Gary Marcus is a bete noir of the Silicon Valley AI investment community. While he does think current LLM AIs can do lots of useful things, he doubts they are the road to AGI. He says AGI will need independent reasoning, and contrary to the claims of some, that is not happening as an emergent property via scaling LLM AIs.
So far, he’s been proved right. On the other hand, Daniel Kokotajlo, involved in OpenAI when it was a non-profit, penned a 2021 essay called – [“What 2026 looks like”.](https://www.alignmentforum.org/posts/6Xgy6CAf2jqHhynHL/what-2026-looks-like) So far his track record for prediction looks good too. He says that 2027 is the year AI will start writing its own code to self-recursively improve itself.
Spara-Extreme on
This is accurate IMO though I think the usage of LLM’s in normal products will improve them dramatically.
dftba-ftw on
Uh huh… So we’re just going to ignore that Behemoth (before COT) benchmarks close to a lot of reasoning models? Cause that seems to me like scaling is working and the other models poor performance can be explained away via dumbing down caused by poor implementation of MOE.

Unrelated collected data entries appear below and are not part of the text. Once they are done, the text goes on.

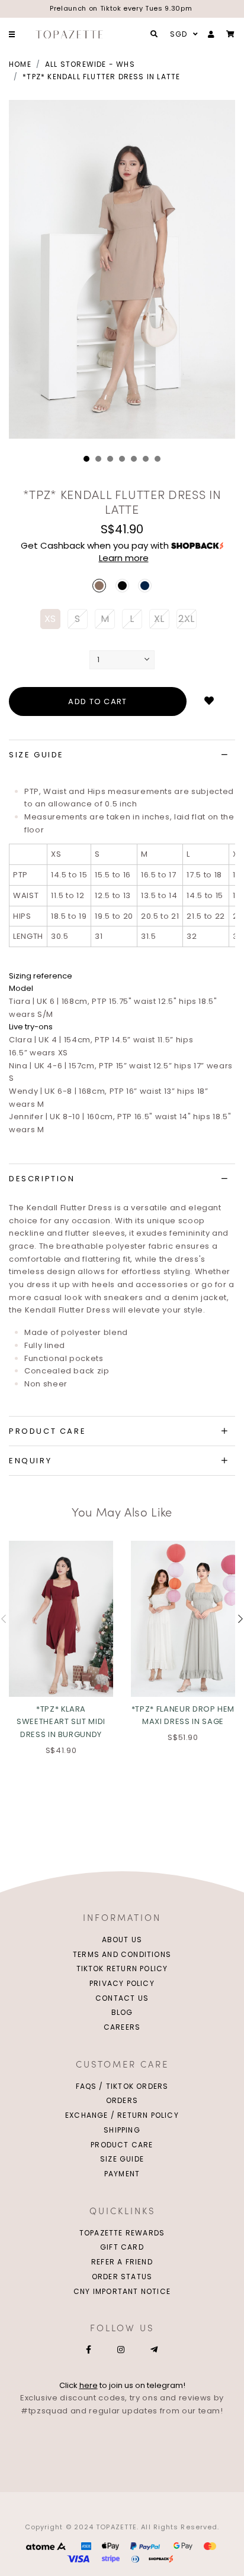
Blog (122, 2012)
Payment (122, 2174)
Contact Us (122, 1998)
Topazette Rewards (122, 2233)
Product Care (122, 2145)
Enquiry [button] (30, 1460)
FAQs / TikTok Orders (122, 2086)
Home (20, 64)
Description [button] (42, 1178)
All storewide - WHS (90, 64)
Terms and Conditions (122, 1954)
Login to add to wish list (209, 701)
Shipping (122, 2130)
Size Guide (122, 2159)
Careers (122, 2027)
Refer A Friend (122, 2262)
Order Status (122, 2277)
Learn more (124, 558)
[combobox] (182, 34)
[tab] (122, 755)
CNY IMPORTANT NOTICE (122, 2291)
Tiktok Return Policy (122, 1968)
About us (122, 1940)
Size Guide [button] (36, 754)
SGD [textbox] (179, 34)
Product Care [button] (47, 1431)
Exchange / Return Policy (122, 2115)
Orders (122, 2100)
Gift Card (122, 2247)
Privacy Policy (122, 1983)
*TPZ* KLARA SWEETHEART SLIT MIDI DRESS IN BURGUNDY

Edit: why the downvotes? Actually look at the published benchmarks for llama 4’s biggest model, it is constantly within spitting distance of o3, o1, r1, qwq, and other reasoning models – this suggests that when COT is applied it will beat those models by a fair amount. This is all consistent with scaling laws.
ale_93113 on
Why do people forget that almost all AI labs know this and are working on multi-modality?
Not just that, but reasoning systems are 6 months old and they have already fixed the stagnation the first half or 2024 was characterised by, by CHANGING ARCHITECTURE
Wow, almost as if AI researchers know this and take course of action
Meanwhile the discussion online when these very obviously true headlines come is not “I wonder what next step will be taken to continue to improve these models that will lead to the automatisation of all jobs hopefully soon”
But instead it is “Yeah those dumb AIs will never progress because look at what this expert said”
[deleted] on
[removed]
foeffa on
I just fucking knew it was gonna be about Gary Marcus
Fonzie1225 on
Internet Guy makes a prediction then brags about how he was right on his own substack… hmm…
Garden_Wizard on
The problem is that not only do AI salespeople lie about how good AI is, but ai itself lies all the time. It absolutely is not a replacement for a human at this time
Cubey42 on
“scaling is over” but the 2T model still shows the scaling up increases results so…. How did we draw that conclusion?
Sirisian on
They have a point about generative text not having a moat, but generative images right now does have a small moat. OpenAI’s latest image generation handles “prompt following” (where it can relate complex descriptions to objects with relative placement) at a level that isn’t in any other system. It’s not clear when any other product will catch up. With more compute, multiple discovery is almost guaranteed among researchers, so pointing out that we shouldn’t see a big moat is a solid, albeit obvious, prediction. (Companies leapfrogging each other is fully expected).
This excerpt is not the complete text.